Stated problem 1:
Answer these questions about the service startup reconciliation spec, labeling each answer (a), (b) or (c):
(a) Which service's ungraceful stop does the spec address?
(b) What is currently the only way to recover affected resources?
(c) What does the share manager query after startup to learn the ground truth?
Stated problem 2:
Copy out everything in the records from the line containing "You are a GUI" down to the line containing "click(x=1286, y=105)", including both of those lines, and omit the pictures.

Quoted text:
Service Startup Reconciliation¶

https://blueprints.launchpad.net/manila/+spec/service-startup-reconciliation

When the manila-share service stops ungracefully (OOM kill, SIGKILL, node reboot, container eviction), resources that were mid-operation remain stuck in transient states such as creating, deleting, or extending. This affects share instances, snapshot instances, share replicas, share servers, share groups, and share backups. Today, the only recovery is for an operator to manually run reset-state on each affected resource. This spec adds automatic reconciliation: after startup, the share manager inspects transient resources owned by its host, queries the storage backend for ground truth, and either completes the operation, retries it, or marks the resource as errored.

Data excerpts:

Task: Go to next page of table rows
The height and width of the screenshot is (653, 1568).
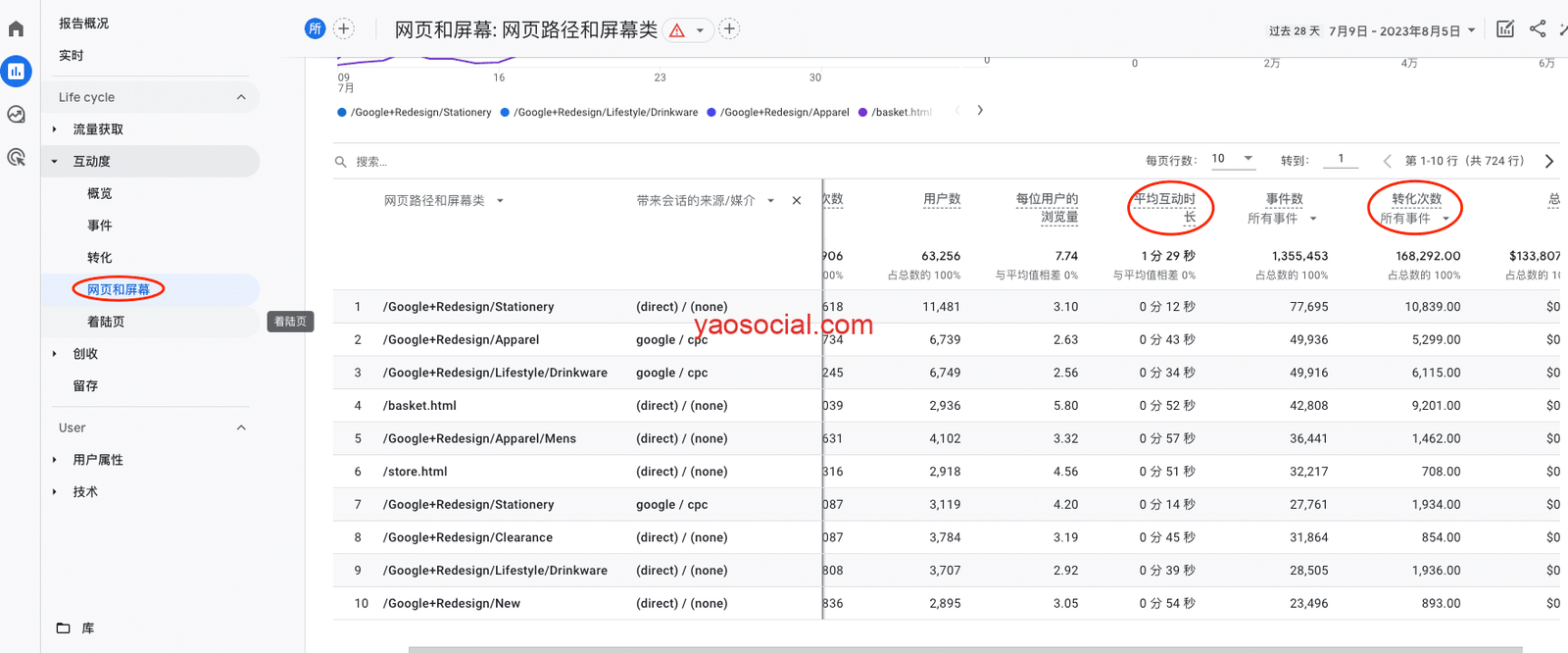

* * *

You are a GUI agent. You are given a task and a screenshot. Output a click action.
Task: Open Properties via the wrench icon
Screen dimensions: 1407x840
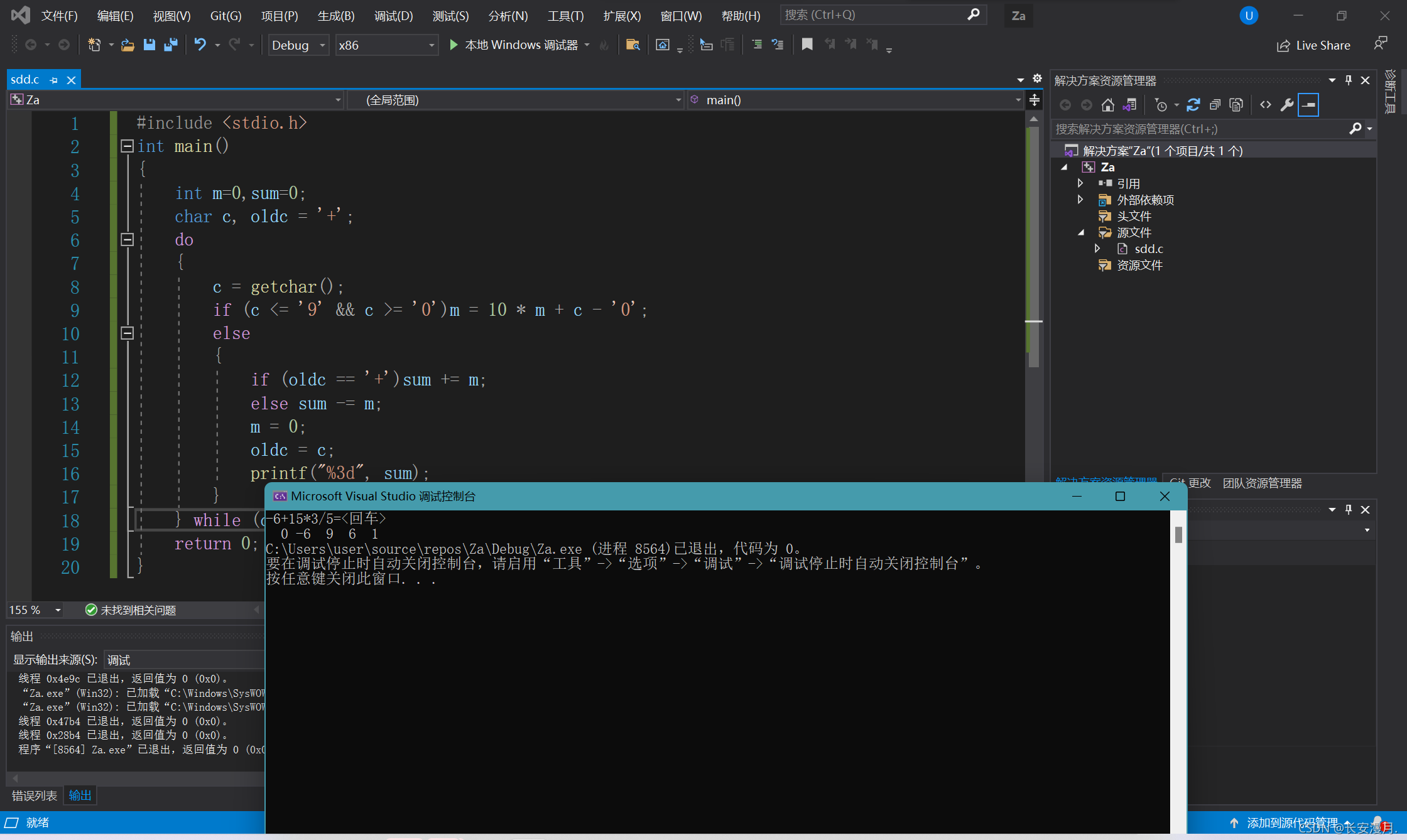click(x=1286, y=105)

Written reply 1:
(a) The manila-share service.
(b) An operator manually runs reset-state on each affected resource.
(c) The storage backend.

Written reply 2:
You are a GUI agent. You are given a task and a screenshot. Output a click action.
Task: Open Properties via the wrench icon
Screen dimensions: 1407x840
click(x=1286, y=105)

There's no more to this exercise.